Copy every one of the rows below word for word, leaving out the pictures.

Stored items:
* Start *

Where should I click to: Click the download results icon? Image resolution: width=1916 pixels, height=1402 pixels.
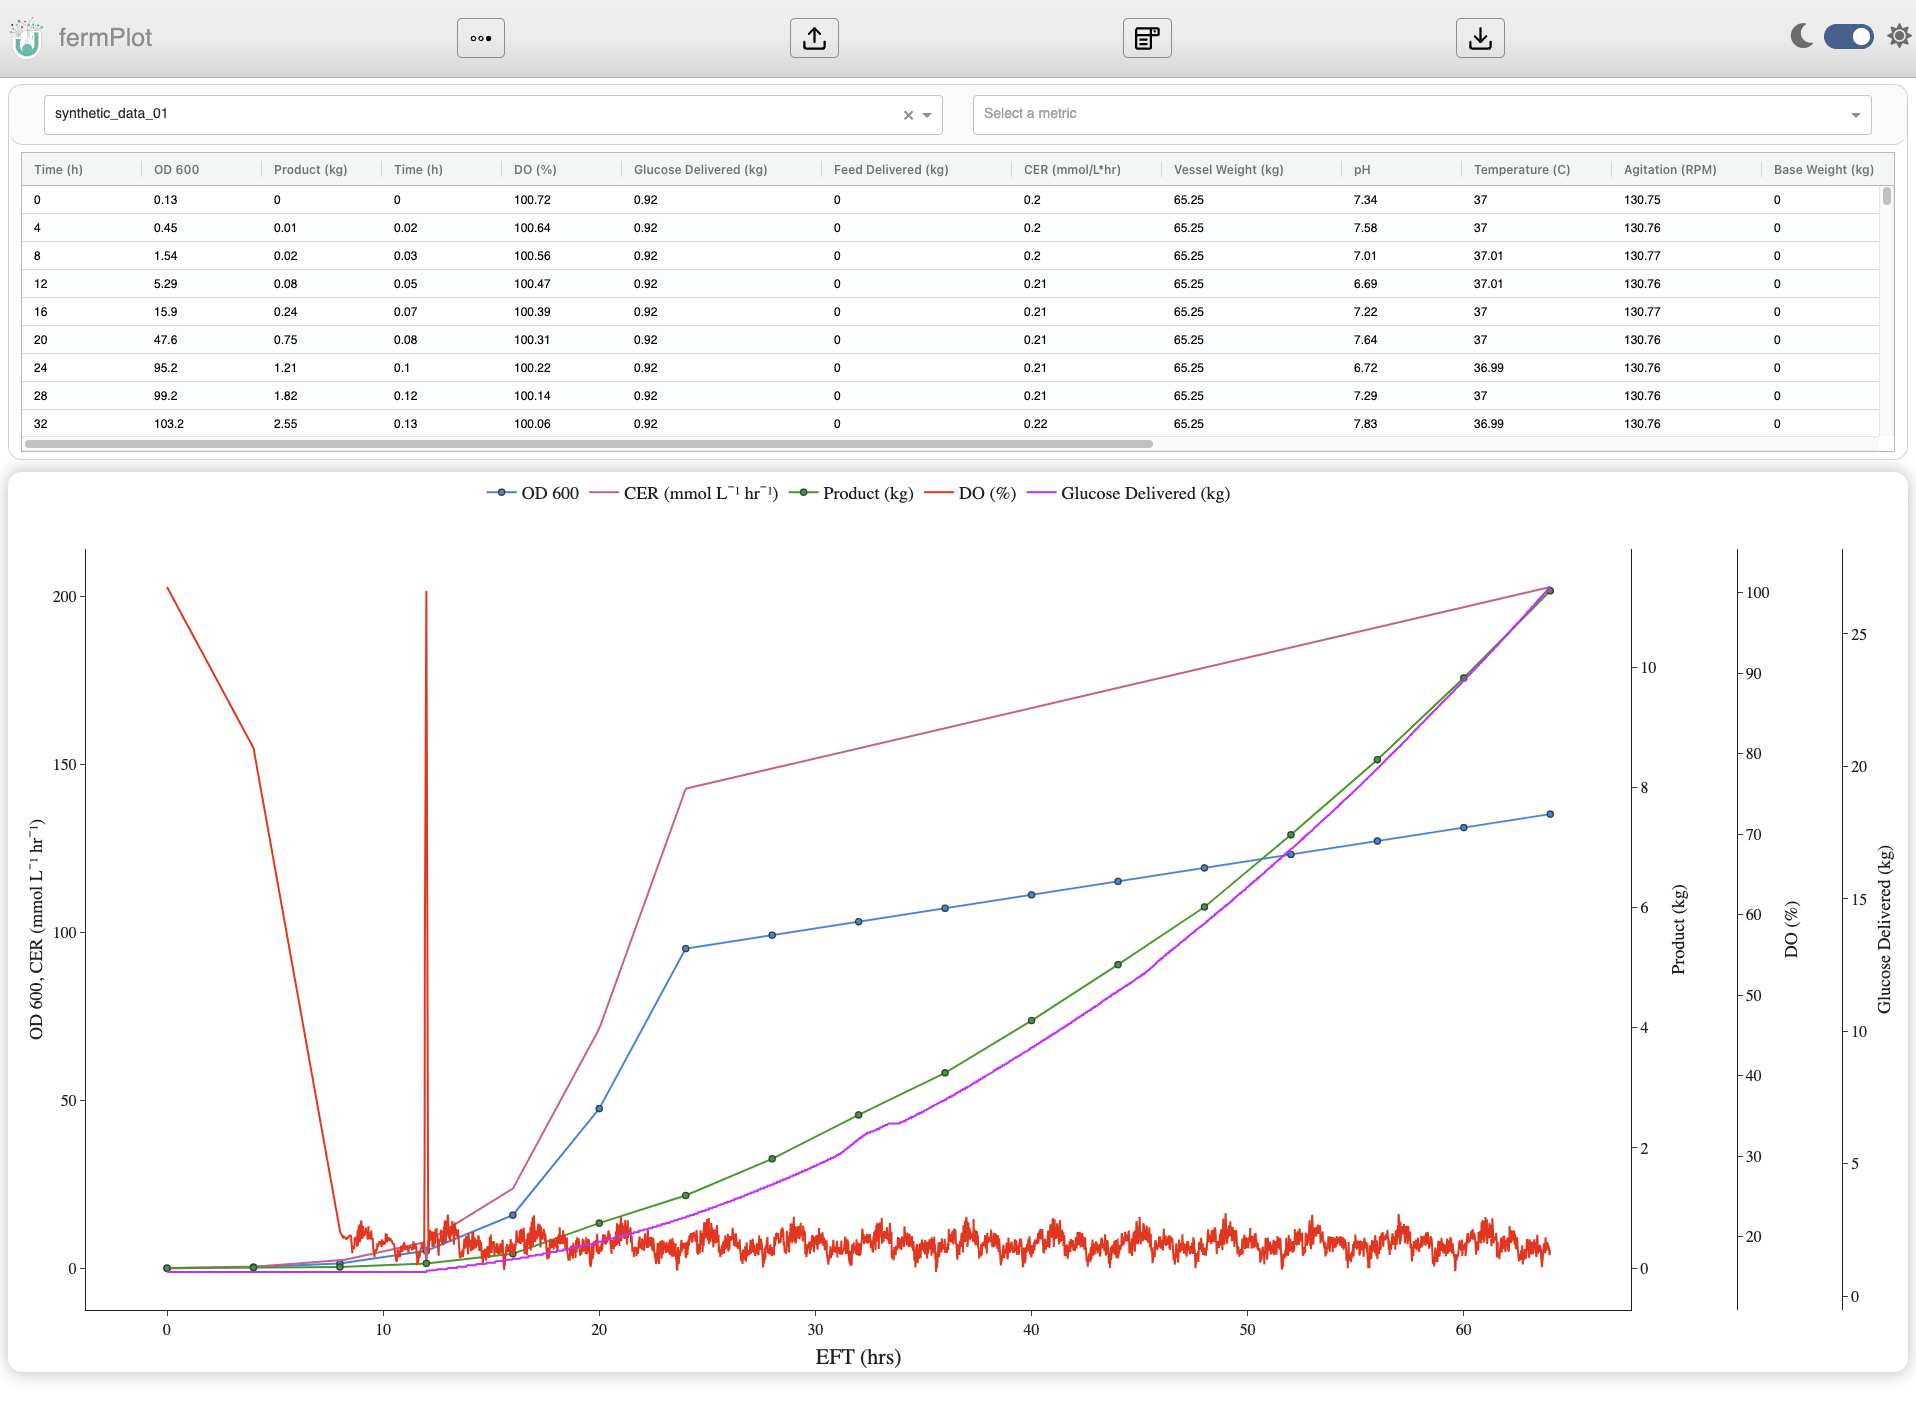point(1479,38)
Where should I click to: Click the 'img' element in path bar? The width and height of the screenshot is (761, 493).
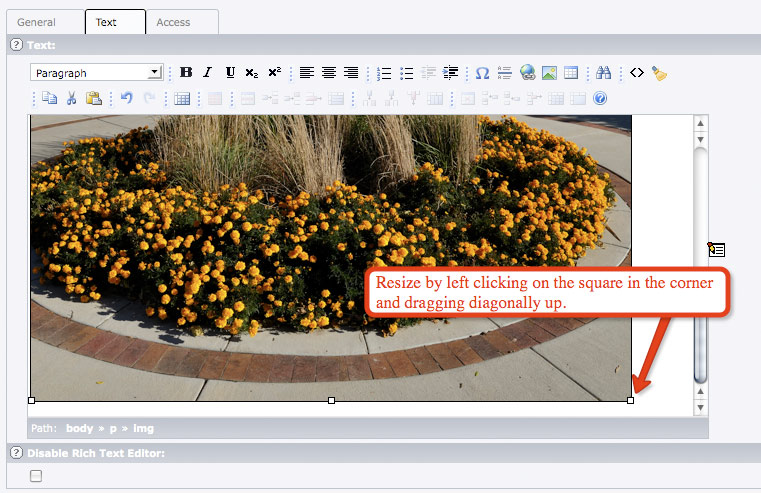pos(144,428)
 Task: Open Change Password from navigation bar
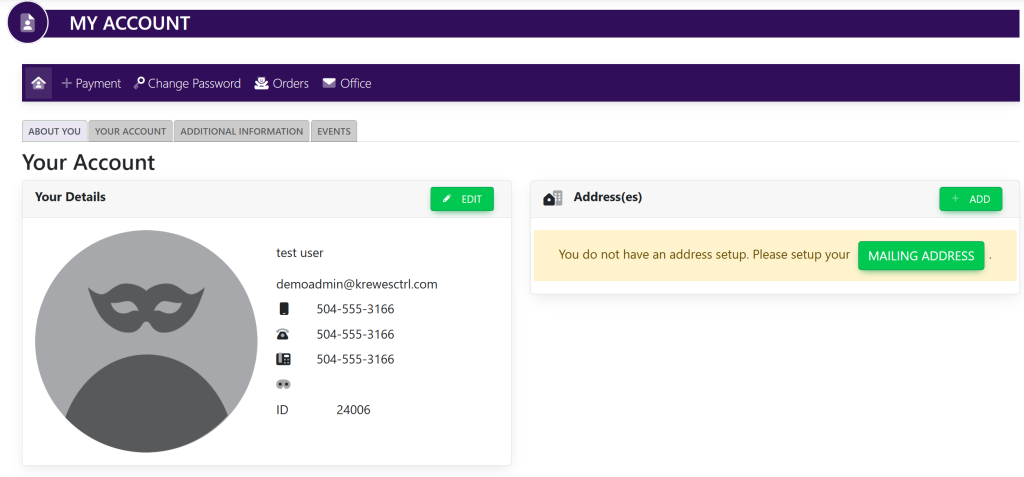point(187,83)
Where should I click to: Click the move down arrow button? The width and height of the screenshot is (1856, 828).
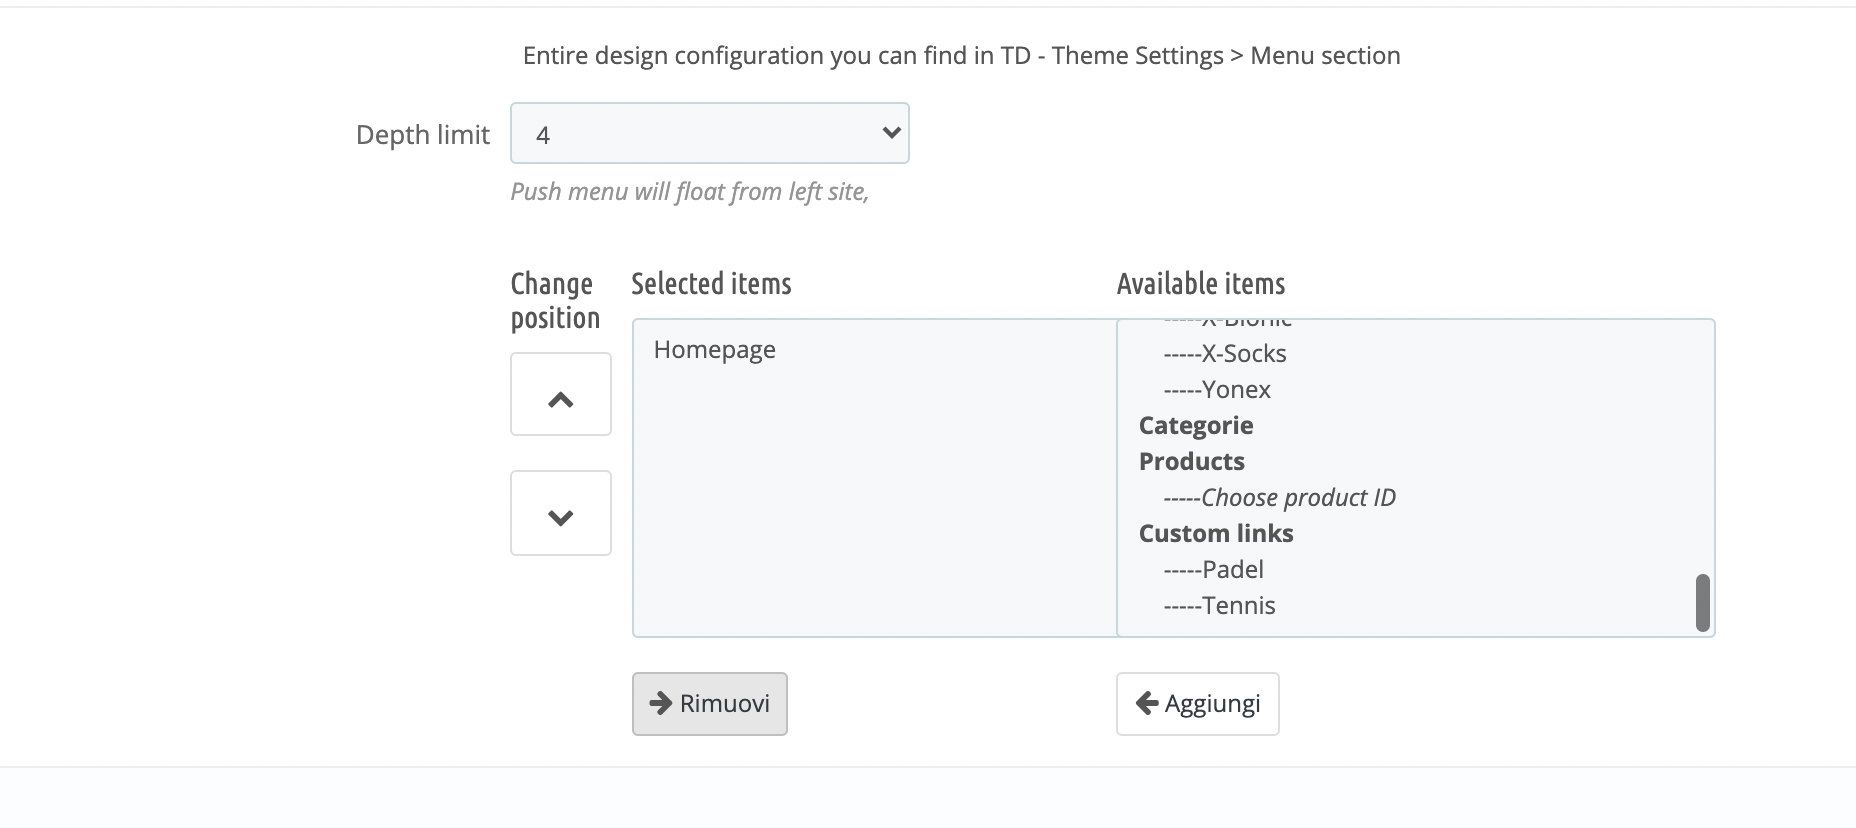point(561,514)
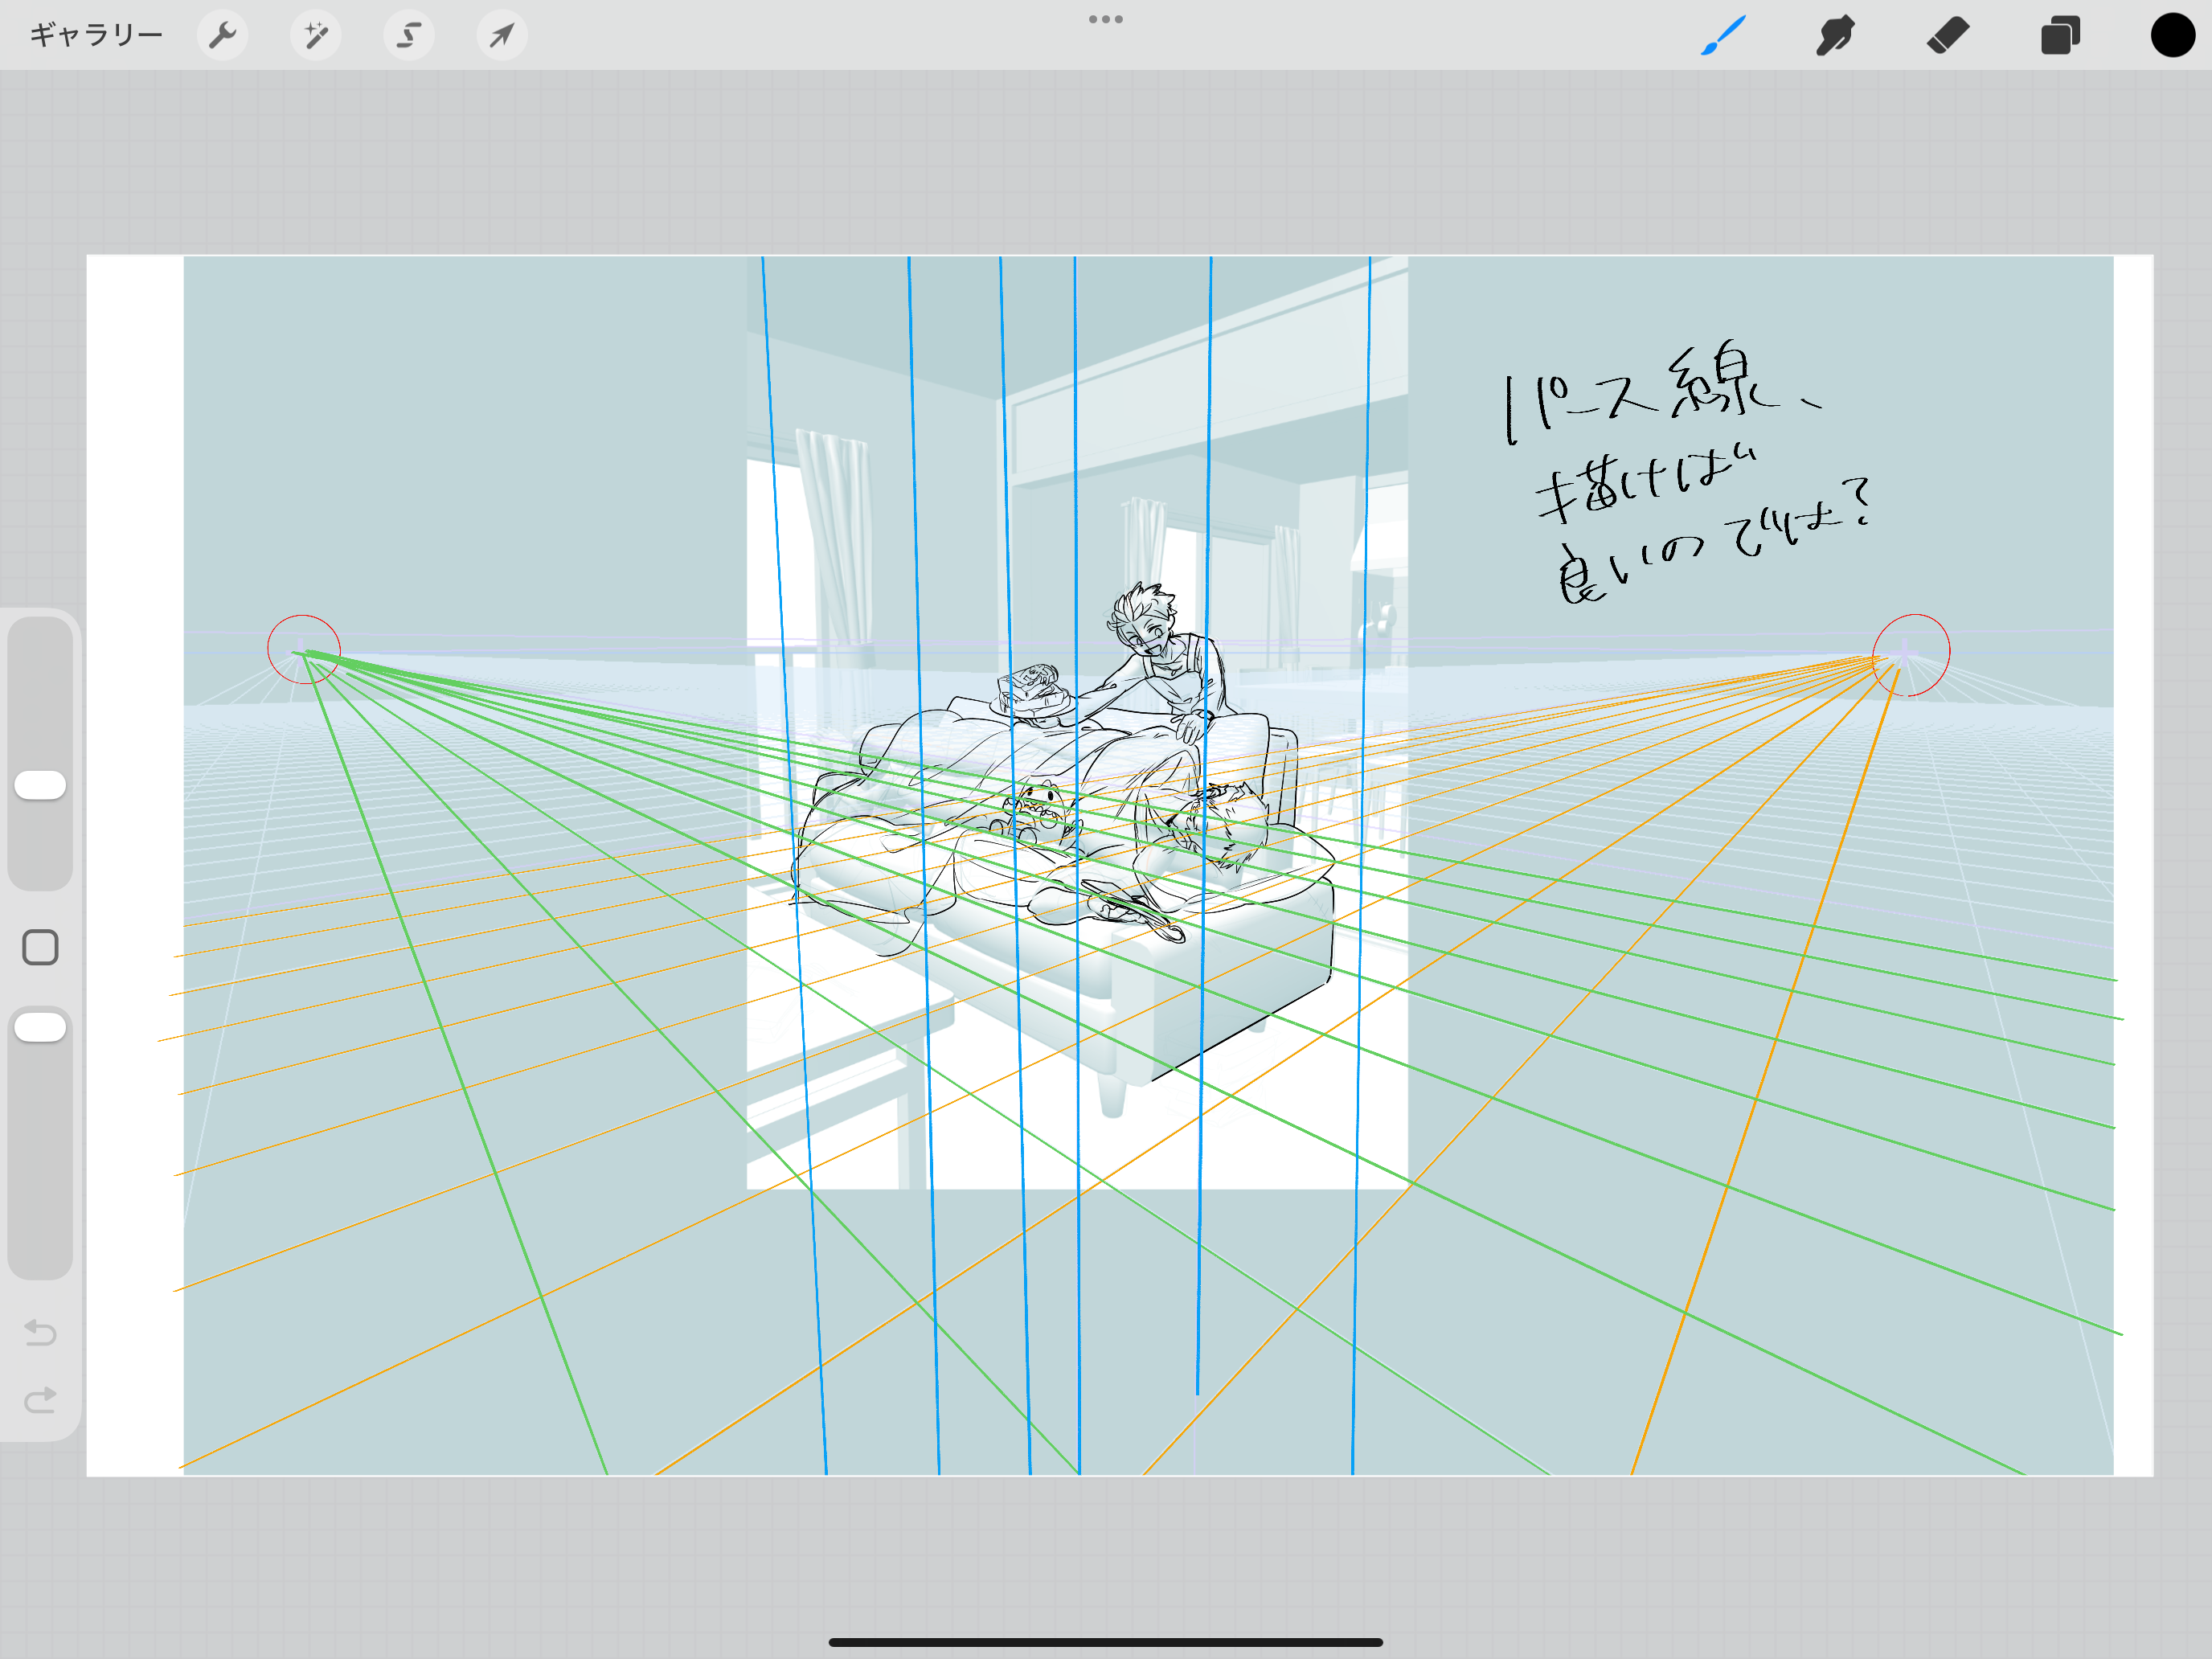Click the undo arrow in sidebar
Viewport: 2212px width, 1659px height.
coord(41,1332)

* End *

FULL OUTPUT:
Where should I click to: Click the download results icon? Image resolution: width=1916 pixels, height=1402 pixels.
point(1479,38)
Where should I click to: Click the 'img' element in path bar? The width and height of the screenshot is (761, 493).
pos(144,428)
 Task: Open Change Password from navigation bar
point(187,83)
Where should I click to: Click the move down arrow button? The width and height of the screenshot is (1856, 828).
point(561,514)
Click the undo arrow in sidebar
Viewport: 2212px width, 1659px height.
coord(41,1332)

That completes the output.